[swift-evolution] [Review] SE-0007 Remove C-style for-loops with conditions and incrementers
Wallacy
wallacyf at gmail.com
Fri Dec 11 11:11:43 CST 2015
FWIW:
Performance differences in loops exist in any language. And the vast
majority of cases it is only a matter of compiler optimization difference:
Using this example:
http://stackoverflow.com/a/2959105
"For instance, the following code shows that the "do-while" is a bit
faster. This because the "jmp" istruction is not used by the "do-while"
loop."
int main(int argc, char* argv[]) { int i; char x[100];
//"FOR" LOOP:for(i=0; i<100; i++ ) { x[i] = 0; }
//"WHILE" LOOP:
i=0; while(i<100 ) { x[i++] = 0; }
//"DO-WHILE" LOOP:
i=0; do { x[i++] = 0; } while(i<100);
return 0; }
*// "FOR" LOOP:*
010013C8 mov dword ptr [ebp-0Ch],0
010013CF jmp wmain+3Ah (10013DAh)
for(i=0; i<100; i++ )
{ x[i] = 0;
010013D1 mov eax,dword ptr [ebp-0Ch] <<< UPDATE i
010013D4 add eax,1
010013D7 mov dword ptr [ebp-0Ch],eax
010013DA cmp dword ptr [ebp-0Ch],64h <<< TEST
010013DE jge wmain+4Ah (10013EAh) <<< COND JUMP
010013E0 mov eax,dword ptr [ebp-0Ch] <<< DO THE JOB..
010013E3 mov byte ptr [ebp+eax-78h],0
010013E8 jmp wmain+31h (10013D1h) <<< UNCOND JUMP
}
*// "WHILE" LOOP:*
i=0;
010013EA mov dword ptr [ebp-0Ch],0
while(i<100 )
{ x[i++] = 0;
010013F1 cmp dword ptr [ebp-0Ch],64h <<< TEST
010013F5 jge wmain+6Ah (100140Ah) <<< COND JUMP
010013F7 mov eax,dword ptr [ebp-0Ch] <<< DO THE JOB..
010013FA mov byte ptr [ebp+eax-78h],0
010013FF mov ecx,dword ptr [ebp-0Ch] <<< UPDATE i
01001402 add ecx,1
01001405 mov dword ptr [ebp-0Ch],ecx
01001408 jmp wmain+51h (10013F1h) <<< UNCOND JUMP
}
*// "DO-WHILE" LOOP:*
i=0; . 0100140A mov dword ptr [ebp-0Ch],0
do
{ x[i++] = 0;
01001411 mov eax,dword ptr [ebp-0Ch] <<< DO THE JOB..

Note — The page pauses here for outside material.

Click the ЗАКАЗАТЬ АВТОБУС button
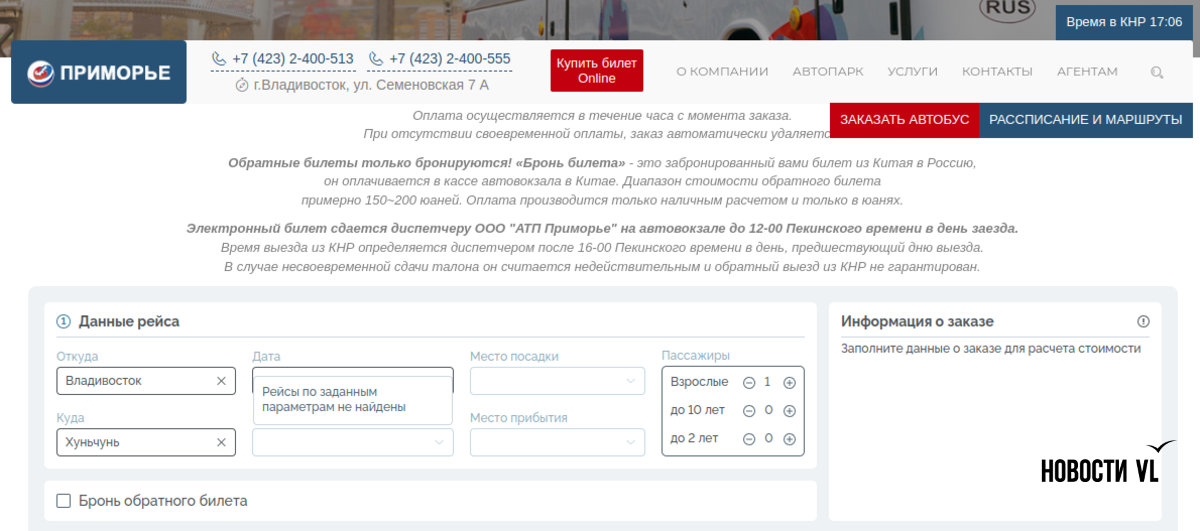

01001414 mov byte ptr [ebp+eax-78h],0
01001419 mov ecx,dword ptr [ebp-0Ch] <<< UPDATE i
0100141C add ecx,1
0100141F mov dword ptr [ebp-0Ch],ecx
01001422 cmp dword ptr [ebp-0Ch],64h <<< TEST
01001426 jl wmain+71h (1001411h) <<< COND JUMP
}
while(i<100);
Em sex, 11 de dez de 2015 às 06:34, David Owens II via swift-evolution <
swift-evolution at swift.org> escreveu:
> I don’t know what you did, your gist 404s.
>
> Here’s an update with the while-loop:
> https://gist.github.com/owensd/b438bea90075907fa6ec and using both i and
> j within the loops. This is a simple OS X framework project with unit tests.
>
> *Debug Build:*
>
> - testZipStride - 2.496s
> - testCStyleFor - 0.210s
> - testWhileLoop - 0.220s
>
>
> *Release Build:*
>
> - testZipStride - 0.029s
> - testCStyleFor - 0.018s
> - testWhileLoop - 0.019s
>
>
> I ran these tests from my MacBook Pro, the previous tests were from my
> iMac.
>
> When you use the sum += (i - j) construct, I think all you are ending up
> with a hot-path that the optimizer can end up optimizing better (my guess
> is that the i-j turns into a constant expression - after all, the
> difference is always 1, but I don’t know enough about the SIL
> representation to confirm that). If you use a code path where that
> expression is not constant time (again, assuming my suspicion is correct),
> the zip+stride is against slower.
>
> I would argue the following:
>
>
> 1. The code is not objectively easier to read or understand with the
> zip+stride construct (arguably, they are not even semantically equivalent).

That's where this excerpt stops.